Wherever the enzyme met the DNA, the end of the DNA chain and its attached dye were broken off and removed. That created a dye-less pattern of dots on the DNA coating, each dot measuring about 10 millionths of a meter diameter each.
The microdots are very precise because the catalyst that created them could not shift its position more than the length of its chemical tether -- less than 1 nanometer, the Duke team reported. "Whether the stamp was left on for a short period of time, or for days, the pattern did not change,” Clark said.
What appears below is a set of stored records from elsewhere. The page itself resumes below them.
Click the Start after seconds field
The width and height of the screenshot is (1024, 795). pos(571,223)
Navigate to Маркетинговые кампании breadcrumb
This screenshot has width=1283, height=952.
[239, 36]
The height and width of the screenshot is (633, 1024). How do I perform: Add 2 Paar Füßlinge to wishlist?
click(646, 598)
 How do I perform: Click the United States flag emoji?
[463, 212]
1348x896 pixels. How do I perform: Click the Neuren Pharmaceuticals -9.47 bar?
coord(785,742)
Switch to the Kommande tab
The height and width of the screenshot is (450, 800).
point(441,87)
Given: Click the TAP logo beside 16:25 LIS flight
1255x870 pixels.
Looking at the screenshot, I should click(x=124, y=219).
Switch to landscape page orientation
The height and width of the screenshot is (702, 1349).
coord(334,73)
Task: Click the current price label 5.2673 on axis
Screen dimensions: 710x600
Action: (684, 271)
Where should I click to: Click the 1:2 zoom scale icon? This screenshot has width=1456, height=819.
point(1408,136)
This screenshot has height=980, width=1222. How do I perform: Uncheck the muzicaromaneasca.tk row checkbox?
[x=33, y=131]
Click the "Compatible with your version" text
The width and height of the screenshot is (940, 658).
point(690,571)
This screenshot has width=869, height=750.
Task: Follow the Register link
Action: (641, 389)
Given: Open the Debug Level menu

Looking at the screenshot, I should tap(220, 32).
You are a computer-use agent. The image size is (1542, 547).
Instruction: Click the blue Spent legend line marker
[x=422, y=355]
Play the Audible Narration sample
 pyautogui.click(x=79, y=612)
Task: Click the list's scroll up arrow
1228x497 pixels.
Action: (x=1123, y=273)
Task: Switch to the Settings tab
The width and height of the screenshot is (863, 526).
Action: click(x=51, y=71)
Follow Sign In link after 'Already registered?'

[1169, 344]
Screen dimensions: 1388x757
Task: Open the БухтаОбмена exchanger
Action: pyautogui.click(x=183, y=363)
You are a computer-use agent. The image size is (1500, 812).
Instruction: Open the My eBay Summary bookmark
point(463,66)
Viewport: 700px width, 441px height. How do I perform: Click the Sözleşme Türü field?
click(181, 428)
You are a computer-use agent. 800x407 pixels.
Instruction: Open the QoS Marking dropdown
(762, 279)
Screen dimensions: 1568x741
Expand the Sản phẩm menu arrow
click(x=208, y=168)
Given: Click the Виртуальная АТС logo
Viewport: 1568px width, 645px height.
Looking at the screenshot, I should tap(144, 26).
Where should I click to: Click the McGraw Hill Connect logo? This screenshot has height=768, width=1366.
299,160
The inkless microstamp could also re-use the same suspended catalyst molecule repeatedly. “Enzymes can deteriorate with extended use,” Clark acknowledged. “But because of our tether attachment chemistry, we can easily wash the old enzyme off, put on a new one and keep going,” Clark said.
In follow-up research, Clark and Toone are now evaluating more durable microstamping materials attached to longer lasting catalysts that are non-enzymatic.
----
“Soft lithography has really revolutionized the field of surface science over the last 30 years,” said Toone. “And I honestly believe that using catalysts instead of diffusive processes is going to become the way that soft lithography is done in the future.”
This discovery illustrates that it's a very small Oblate Spheroid, after all!